At the UN, Criminalizing Rape as a Weapon
| November 3, 2009
In the last week of October, Secretary of State Hillary Clinton made headlines and sparked anger in travels to Israel and Pakistan. Her role some weeks earlier was less controversial yet critically important, as she led UN diplomats forward in an action that could ease the suffering of countless women and girls living in conflict zones around the world.
Last year, the United Nations classified the deliberate use of rape as a tactic of war and a major threat to international security. On September 30, 2009, the Security Council went one step further.
Secretary of State Hillary Clinton chaired the session as the Security Council unanimously adopted a U.S. sponsored resolution (S/Res/1888) that called for the appointment of a special envoy charged with coordinating the efforts to combat the use of rape as a weapon of war and assist governments in ending impunity for the perpetrators. Having met with women who survived rape and violence in her recent visit to the Congo, Clinton said in remarks to the council, “The dehumanizing nature of sexual violence doesn’t just harm a single individual or a single family or even a single village or a single group. It shreds the fabric that weaves us together as human beings.”
Violence against women and young girls in conflict zones is not a new phenomenon. In the Rwanda genocide of 1994, up to half a million women suffered sexual violence. Sixty thousand women were victimized during the Balkan conflicts of the 1990s and a further 60,000 plus in Sierra Leone from 1991 to 2001.
Today, in the Democratic Republic of Congo, the calculated use of violence against women and girls claims an average of 36 women and girls a day. The numbers are staggering, and it is too easy for those of us far removed from the horrors to forget that these women are mothers, daughters and sisters who laugh and cry, rejoice and mourn just like the rest of us.
Resolution 1888 is a significant step towards meeting what the Security Council acknowledges as the UN’s special obligation to protect women and children who are “war’s most vulnerable and violated victims.” It is designed to create the legal framework, both nationally and internationally, to ensure that those responsible for war related sexual violence are prosecuted and punished.
Conflict zones are by definition politically unstable.

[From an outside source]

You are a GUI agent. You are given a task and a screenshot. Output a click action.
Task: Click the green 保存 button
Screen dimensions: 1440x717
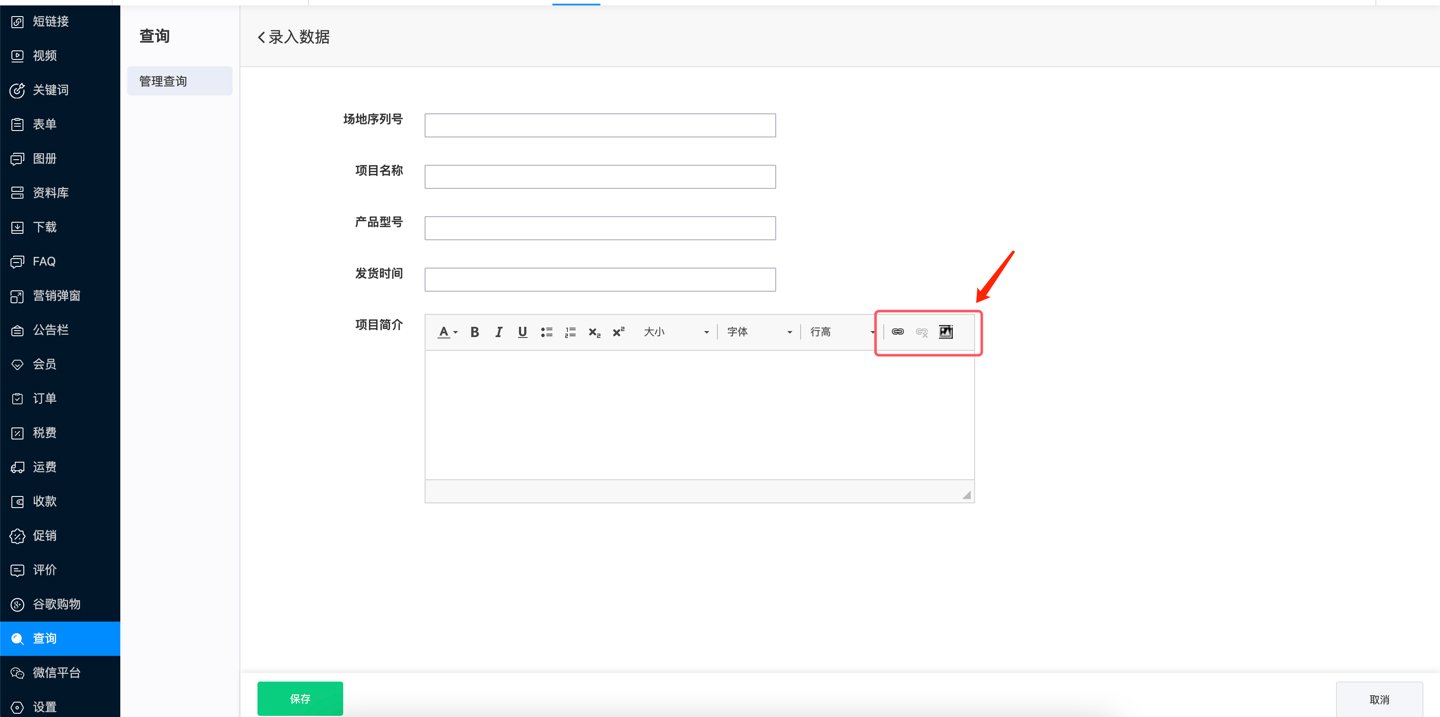point(300,699)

If, as was the case in Guinea recently, those in political power are responsible for the atrocities, holding them responsible is complicated to say the least. This makes the legal framework outlined in the resolution even more critical.
Given these considerations, Secretary General Ban Ki-Moon must appoint a special envoy with not only a comprehensive understanding of the challenges but also the courage of her or his convictions.
“It is time for all of us to assume our responsibility to go beyond condemning this behavior to taking concrete steps to end it, to make it socially unacceptable, to recognize it is not cultural, it is criminal,” Secretary Clinton told the council. “We must act now to end this crisis.”
The issues will not be resolved overnight. Progress will undoubtedly be measured incrementally over months, years or even decades. But the international community, starting with whomever is appointed as special envoy, must never lose sight of the ultimate objective.
We are not merely dealing with statistics and legalities. We are dealing in the reality of human lives—lives that are lost or traumatized by brutal violence. It is unacceptable that a large majority of the criminals who commit these acts escape unscathed. The women who suffer at their hands are left to survive through sheer force of will and human resilience.
If resolution 1888 is successfully implemented, it will open a door for these women. It will solidify their resolve and offer hope for a life that is free from fear and free from violence.
That’s a life that every single one of them deserves.